Since January, the Sarasota County School Board has stalled in its decision to allow transgender students to use the bathroom of their choice. On Sept. 6, community members gathered in a room before members of the School Board to once again demand justice for transgender students of Sarasota County schools. This is the twelfth board meeting since January that has concerned transgender rights but has not secured, or taken away, any.
Bear Mancinni, a 12-year-old Boy Scout, was the first to speak on the issue during Hearing of the Citizens. He has spoken at several school board meetings in the past but on different academic issues. He attended the meeting on Tuesday to address the bathroom debate. In his speech to the board he said, “[The school board’s] silence has become more than complacent; it has become complicit. Students suffer from your refusal to act. I am disappointed in you.”
People around the room raised their hands and shook them in the air, a modified “jazz hands,” because clapping is not allowed at the meeting. “This is more than a bathroom issue,” Mancinni continued. “It is a human rights movement. We, the future, are watching you make history. Will we be witness to your decisive leadership? Will you be known for your courage? Give us a reason to believe in you. We are your students. What will you teach us?”
Several others followed Bear’s speech, all proponents of an inclusive bathroom policy. Parents of transgender children, concerned community members, a transgender woman and the Program Coordinator from ALSO Youth, Molly Swift, also spoke on the issue. All cited their frustration at the board’s inaction to settle the issue and several specifically called for the board to vote.
After everyone had spoken, Shirley Brown, Chair of the School Board, said that the board could not vote because a vote was not on the agenda. In addition, they could not add anything, like a vote, to the agenda during the actual meeting. As everyone filed out, frustration and sense of hopelessness could be felt. This was no surprise to many of them.

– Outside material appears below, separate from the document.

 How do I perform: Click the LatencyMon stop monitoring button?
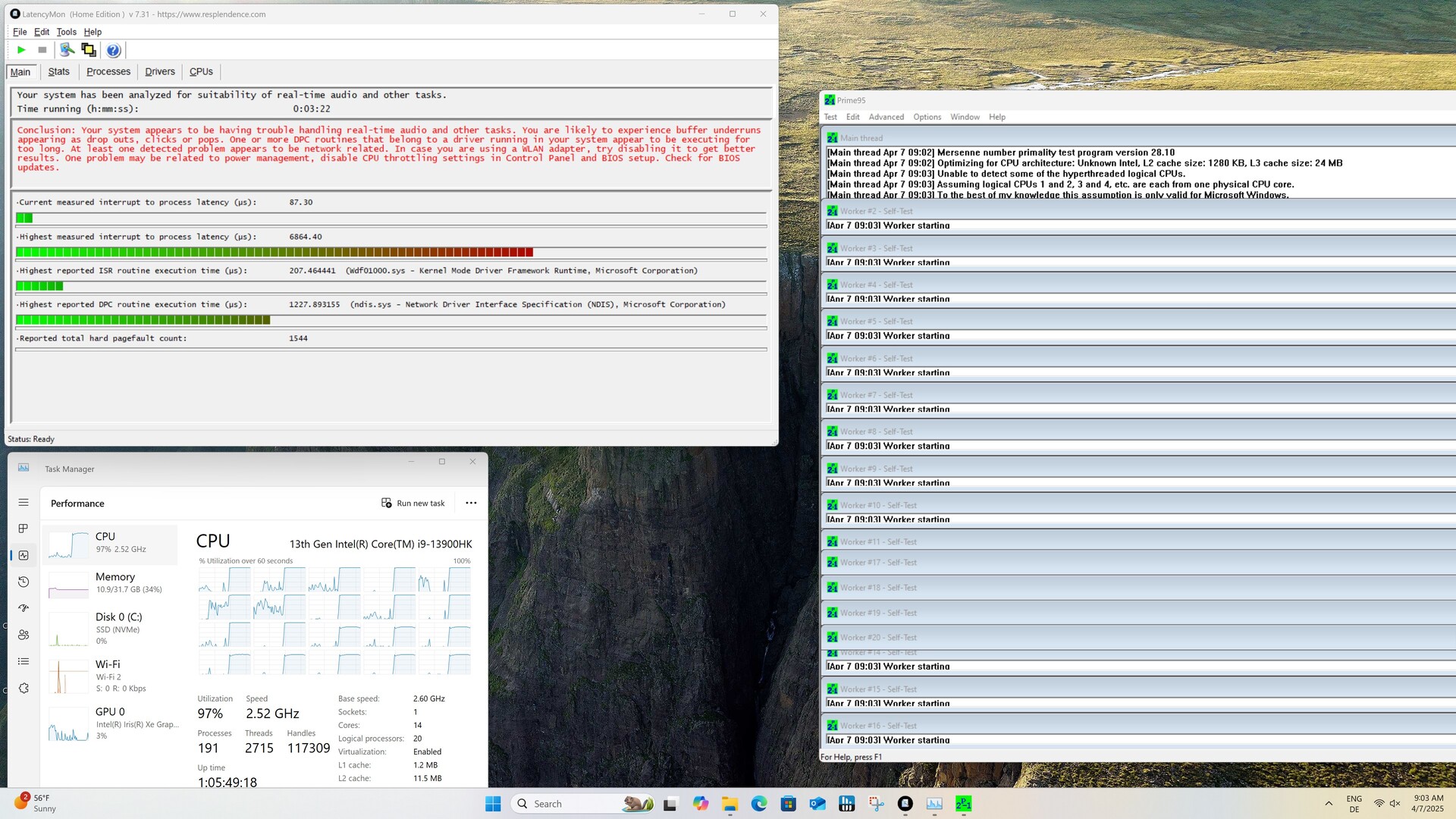coord(42,50)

“Often they’re [the school board] making decisions to not make decisions,” Swift said when asked if she was surprised by the outcome of the most recent school board meeting.
Perhaps Bear explained the root of the frustration best when he wrote in an email interview with the Catalyst: “Transgender people don’t even need anything, just to be left alone so they can pee in peace! It’s so obvious! And I’m 12 and it’s a no brainer! I’m sorry, but duh!”
In an email interview with the Catalyst, when asked if she saw the issue coming to a vote soon Brown said, “Most board members are reluctant to vote on a policy as we feel it will be challenged in court as our competing policies in this state currently are.” She continued, “I feel it is better handled on a case by case basis with administration, the student, and their parent(s) or guardian.”
The issue brought before the board last Tuesday was originally introduced by Nate Quinn, a transgender man and former student at Pine View School (Quinn graduated in June). After asking Stephen Covert, president of Pine View School, permission to use the men’s restroom twice, Covert relented. On Jan. 15, Covert sent an email to the parents of Pine View School announcing that Pine View would be the first public school in the region to allow a transgender student to use the bathroom of the gender they identify with. Covert acted independently as the county does not have a policy for this issue.
At the school board meeting on Jan. 19, two community members spoke about the transgender bathroom issue. At the following meeting on Feb. 2, 14 community members spoke. Support and opposition was split down the middle. The issue has been ongoing at each following board meeting.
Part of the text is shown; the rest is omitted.